Required work =>
Quote the lines below verbatim.

## Begin Extracted data

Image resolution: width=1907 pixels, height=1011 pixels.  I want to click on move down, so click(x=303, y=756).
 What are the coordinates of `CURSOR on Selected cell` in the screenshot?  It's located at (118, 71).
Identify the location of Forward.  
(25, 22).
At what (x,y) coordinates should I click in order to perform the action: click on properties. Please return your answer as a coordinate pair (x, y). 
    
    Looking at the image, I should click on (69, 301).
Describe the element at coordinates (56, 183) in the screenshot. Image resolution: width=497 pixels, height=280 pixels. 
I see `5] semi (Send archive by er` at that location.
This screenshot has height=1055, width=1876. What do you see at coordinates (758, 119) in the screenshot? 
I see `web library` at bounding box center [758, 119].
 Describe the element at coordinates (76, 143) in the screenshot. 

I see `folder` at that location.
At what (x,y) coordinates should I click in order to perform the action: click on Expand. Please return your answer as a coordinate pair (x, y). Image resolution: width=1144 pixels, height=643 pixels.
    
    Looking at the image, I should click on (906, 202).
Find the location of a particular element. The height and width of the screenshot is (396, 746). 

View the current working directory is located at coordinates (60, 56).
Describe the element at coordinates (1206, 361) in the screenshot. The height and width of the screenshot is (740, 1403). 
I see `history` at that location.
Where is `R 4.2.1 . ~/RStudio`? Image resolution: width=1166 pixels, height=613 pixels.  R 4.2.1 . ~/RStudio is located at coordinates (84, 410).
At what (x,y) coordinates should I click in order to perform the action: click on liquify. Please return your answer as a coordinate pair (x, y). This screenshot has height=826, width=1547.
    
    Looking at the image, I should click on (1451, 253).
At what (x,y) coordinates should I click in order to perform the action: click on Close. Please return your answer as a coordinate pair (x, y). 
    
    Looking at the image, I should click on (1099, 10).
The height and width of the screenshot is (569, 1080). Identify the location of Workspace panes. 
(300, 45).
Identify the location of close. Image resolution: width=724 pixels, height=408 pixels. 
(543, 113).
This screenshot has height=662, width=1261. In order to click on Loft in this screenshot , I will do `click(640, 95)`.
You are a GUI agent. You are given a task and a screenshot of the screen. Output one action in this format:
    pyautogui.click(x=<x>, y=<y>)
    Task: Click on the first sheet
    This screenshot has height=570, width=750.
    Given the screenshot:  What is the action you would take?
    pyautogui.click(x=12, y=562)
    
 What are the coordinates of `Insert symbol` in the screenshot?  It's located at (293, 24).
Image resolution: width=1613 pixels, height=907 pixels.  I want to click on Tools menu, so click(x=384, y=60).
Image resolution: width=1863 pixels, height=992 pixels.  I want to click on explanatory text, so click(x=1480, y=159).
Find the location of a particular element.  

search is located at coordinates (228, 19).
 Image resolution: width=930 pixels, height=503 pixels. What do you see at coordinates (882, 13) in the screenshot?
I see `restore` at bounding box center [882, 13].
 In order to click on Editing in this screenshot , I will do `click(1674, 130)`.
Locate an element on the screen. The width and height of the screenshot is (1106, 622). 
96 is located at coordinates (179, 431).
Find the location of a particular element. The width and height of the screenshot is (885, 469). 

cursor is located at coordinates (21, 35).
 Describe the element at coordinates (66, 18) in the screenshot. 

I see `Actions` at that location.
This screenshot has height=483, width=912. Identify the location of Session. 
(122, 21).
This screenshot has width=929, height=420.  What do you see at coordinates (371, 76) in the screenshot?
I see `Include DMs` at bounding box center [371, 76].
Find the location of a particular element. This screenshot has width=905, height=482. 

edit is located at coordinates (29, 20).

## End Extracted data

Solution to the problem =>
Image resolution: width=1907 pixels, height=1011 pixels.  I want to click on move down, so click(x=303, y=756).
 What are the coordinates of `CURSOR on Selected cell` in the screenshot?  It's located at (118, 71).
Identify the location of Forward.  
(25, 22).
At what (x,y) coordinates should I click in order to perform the action: click on properties. Please return your answer as a coordinate pair (x, y). 
    
    Looking at the image, I should click on (69, 301).
Describe the element at coordinates (56, 183) in the screenshot. Image resolution: width=497 pixels, height=280 pixels. 
I see `5] semi (Send archive by er` at that location.
This screenshot has height=1055, width=1876. What do you see at coordinates (758, 119) in the screenshot? 
I see `web library` at bounding box center [758, 119].
 Describe the element at coordinates (76, 143) in the screenshot. 

I see `folder` at that location.
At what (x,y) coordinates should I click in order to perform the action: click on Expand. Please return your answer as a coordinate pair (x, y). Image resolution: width=1144 pixels, height=643 pixels.
    
    Looking at the image, I should click on (906, 202).
Find the location of a particular element. The height and width of the screenshot is (396, 746). 

View the current working directory is located at coordinates (60, 56).
Describe the element at coordinates (1206, 361) in the screenshot. The height and width of the screenshot is (740, 1403). 
I see `history` at that location.
Where is `R 4.2.1 . ~/RStudio`? Image resolution: width=1166 pixels, height=613 pixels.  R 4.2.1 . ~/RStudio is located at coordinates (84, 410).
At what (x,y) coordinates should I click in order to perform the action: click on liquify. Please return your answer as a coordinate pair (x, y). This screenshot has height=826, width=1547.
    
    Looking at the image, I should click on (1451, 253).
At what (x,y) coordinates should I click in order to perform the action: click on Close. Please return your answer as a coordinate pair (x, y). 
    
    Looking at the image, I should click on (1099, 10).
The height and width of the screenshot is (569, 1080). Identify the location of Workspace panes. 
(300, 45).
Identify the location of close. Image resolution: width=724 pixels, height=408 pixels. 
(543, 113).
This screenshot has height=662, width=1261. In order to click on Loft in this screenshot , I will do `click(640, 95)`.
You are a GUI agent. You are given a task and a screenshot of the screen. Output one action in this format:
    pyautogui.click(x=<x>, y=<y>)
    Task: Click on the first sheet
    This screenshot has height=570, width=750.
    Given the screenshot:  What is the action you would take?
    pyautogui.click(x=12, y=562)
    
 What are the coordinates of `Insert symbol` in the screenshot?  It's located at (293, 24).
Image resolution: width=1613 pixels, height=907 pixels.  I want to click on Tools menu, so click(x=384, y=60).
Image resolution: width=1863 pixels, height=992 pixels.  I want to click on explanatory text, so click(x=1480, y=159).
Find the location of a particular element.  

search is located at coordinates (228, 19).
 Image resolution: width=930 pixels, height=503 pixels. What do you see at coordinates (882, 13) in the screenshot?
I see `restore` at bounding box center [882, 13].
 In order to click on Editing in this screenshot , I will do `click(1674, 130)`.
Locate an element on the screen. The width and height of the screenshot is (1106, 622). 
96 is located at coordinates (179, 431).
Find the location of a particular element. The width and height of the screenshot is (885, 469). 

cursor is located at coordinates (21, 35).
 Describe the element at coordinates (66, 18) in the screenshot. 

I see `Actions` at that location.
This screenshot has height=483, width=912. Identify the location of Session. 
(122, 21).
This screenshot has width=929, height=420.  What do you see at coordinates (371, 76) in the screenshot?
I see `Include DMs` at bounding box center [371, 76].
Find the location of a particular element. This screenshot has width=905, height=482. 

edit is located at coordinates (29, 20).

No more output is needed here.